2006年はパリなどのイルドフランスにとって,トラム(路面電車)の年に
なるようです.
昨秋に試運転が開始されたパリ市電のT3に加え,トラム-トレインでSNCF
によるT4の,計2路線が今年開業を迎えるほか,3路線で着工が見込まれて
います.ただ開業路線のほうはともかく,着工のほうは遅れも懸念されて
いますし,着工路線ではありませんが,一部計画路線では政治的な反対も
あるようです.
L’année des trams
(l'Humanitéの1/21付けニュースへのリンク)

イルドフランス内で計画されている路線網 (公式サイト)
Le réseau RATP poursuit son développement en Ile-de-France
Rechercher un projet (概略図から計画路線を検索)
(RATP Extension Réseauのサイトへのリンク)
RATP : Régie autonome des transports parisiens

計画路線の概略などは,このフランス語の記事にも載っています.
Les projets par ordre d’entrée en scène
(l'Humanitéの1/21付けニュースへのリンク)

2006年内に着工が見込まれる3路線 (リンク先に路線図あり)
* Châtillon / Viroflay (ゴムタイヤ式トラム)
地下鉄13号線Châtillon - Montrouge駅から南西の方角へ14キロの新路線
で,T8と呼ばれるかもしれないようです.
Ligne 8 du tramway parisien (仏語版Wikipediaへのリンク)

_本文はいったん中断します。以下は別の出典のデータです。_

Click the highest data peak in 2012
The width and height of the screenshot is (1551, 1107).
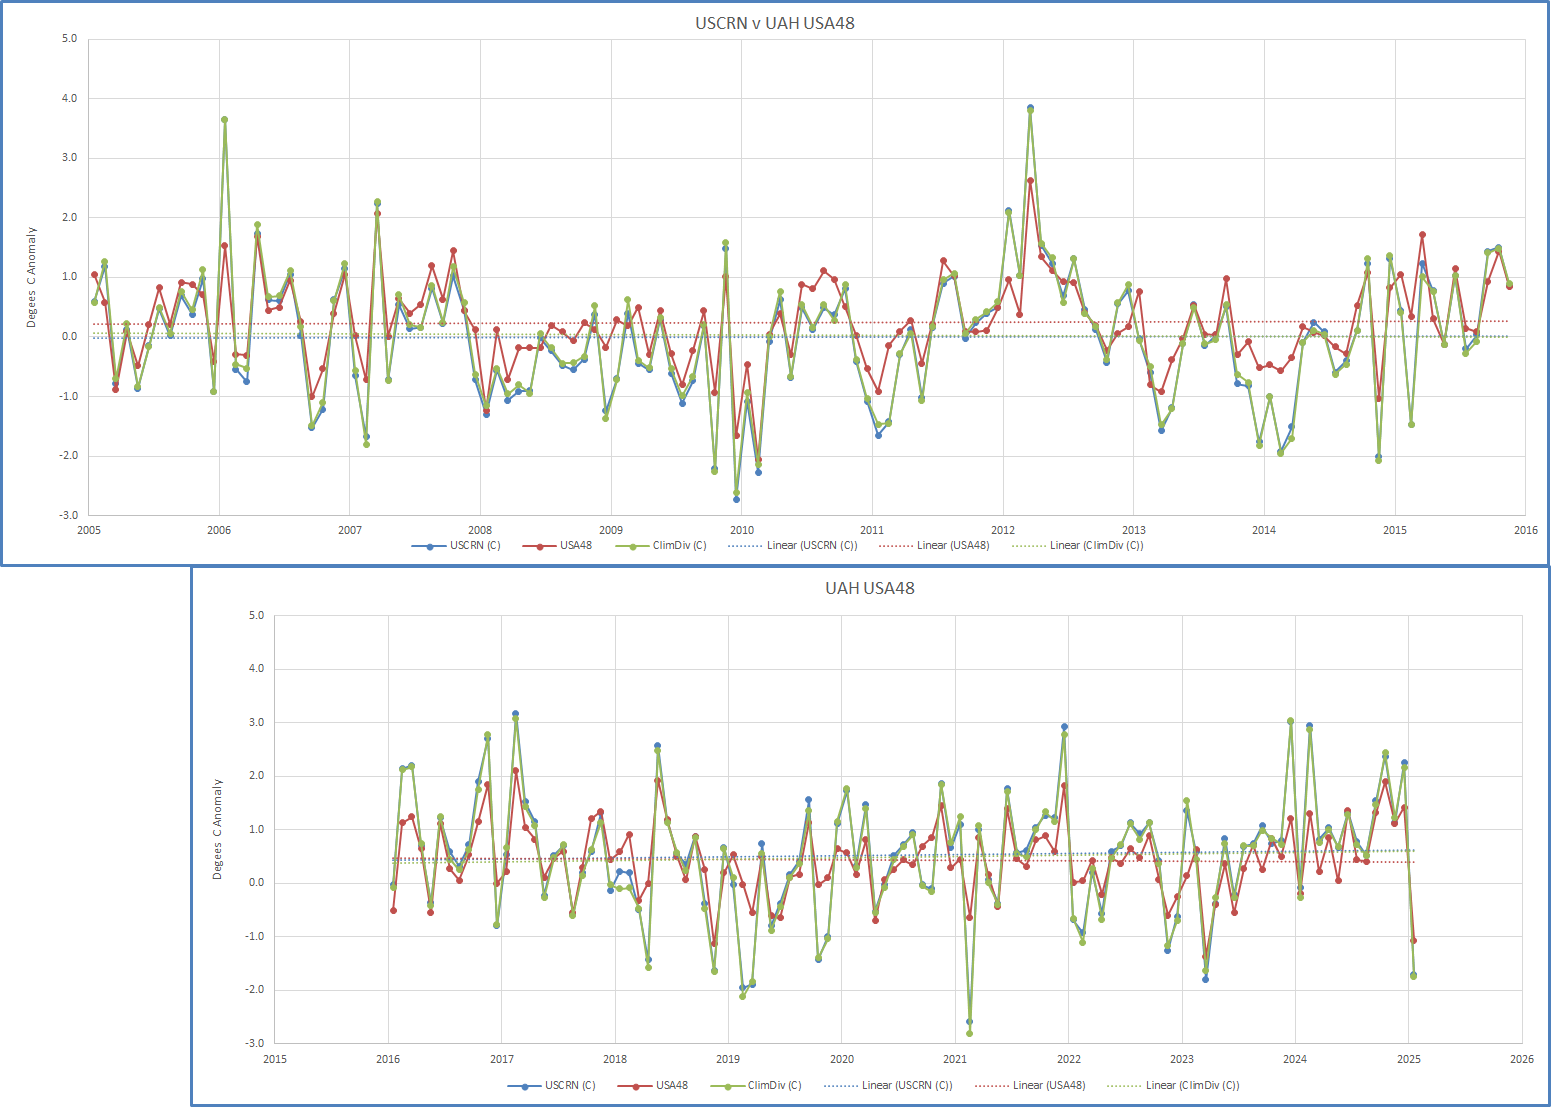point(1030,108)
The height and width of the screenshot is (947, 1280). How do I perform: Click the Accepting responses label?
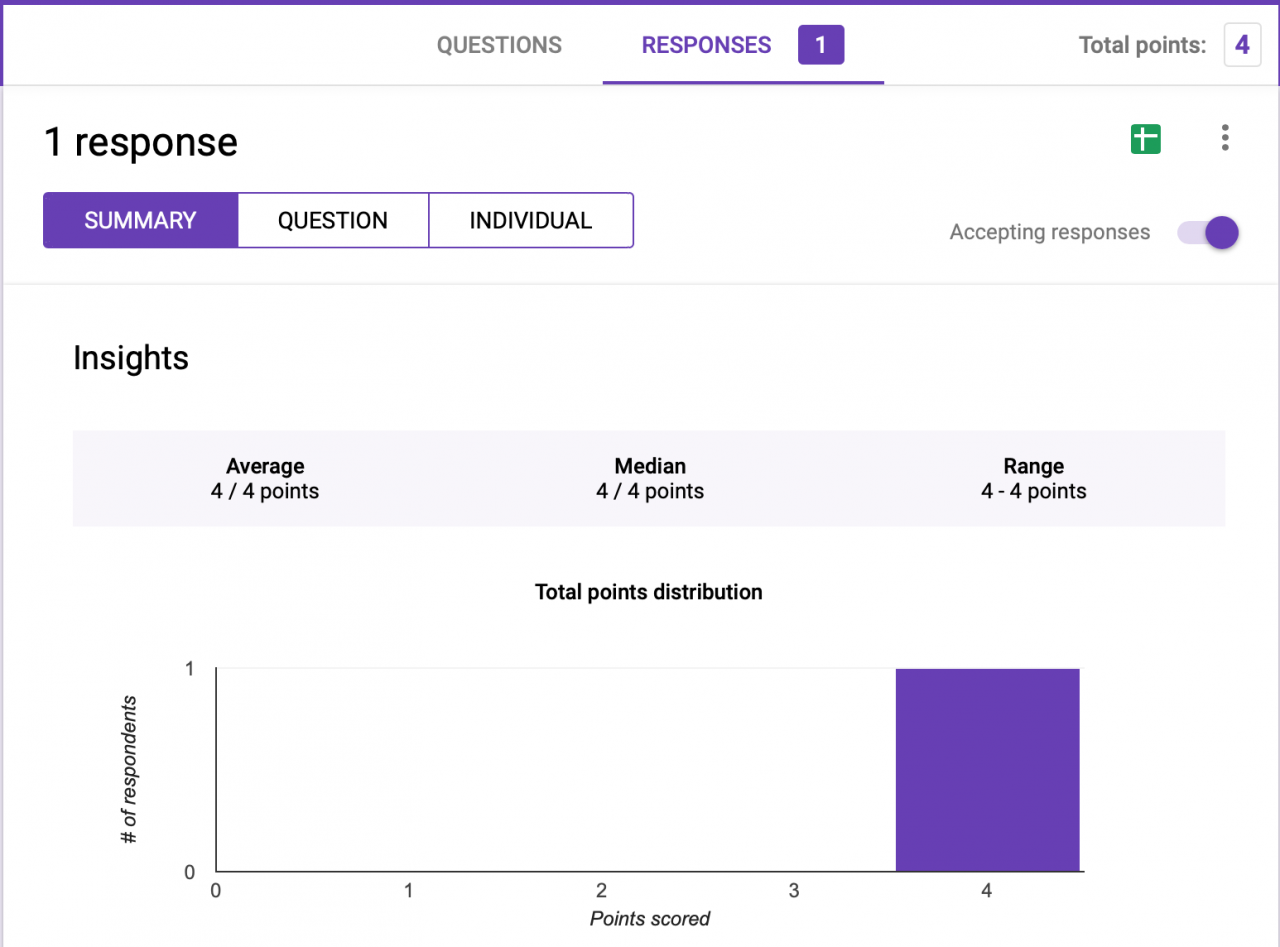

* De Saint Denis à Sarcelles (ゴムタイヤ式トラム)
T1が走るサンドニ(Saint Denis)から北へ伸びる6.6キロの新路線.

* De Issy-Val-de-Seine à Porte de Versailles (T2の延長)
現在のT2の終点Issy-Val-de-Seineから3駅2.3キロの延長.
(いずれもRATP Extension Réseauのサイトへのリンク)

これら3路線は順調にいけば2009年に開業するとのことです.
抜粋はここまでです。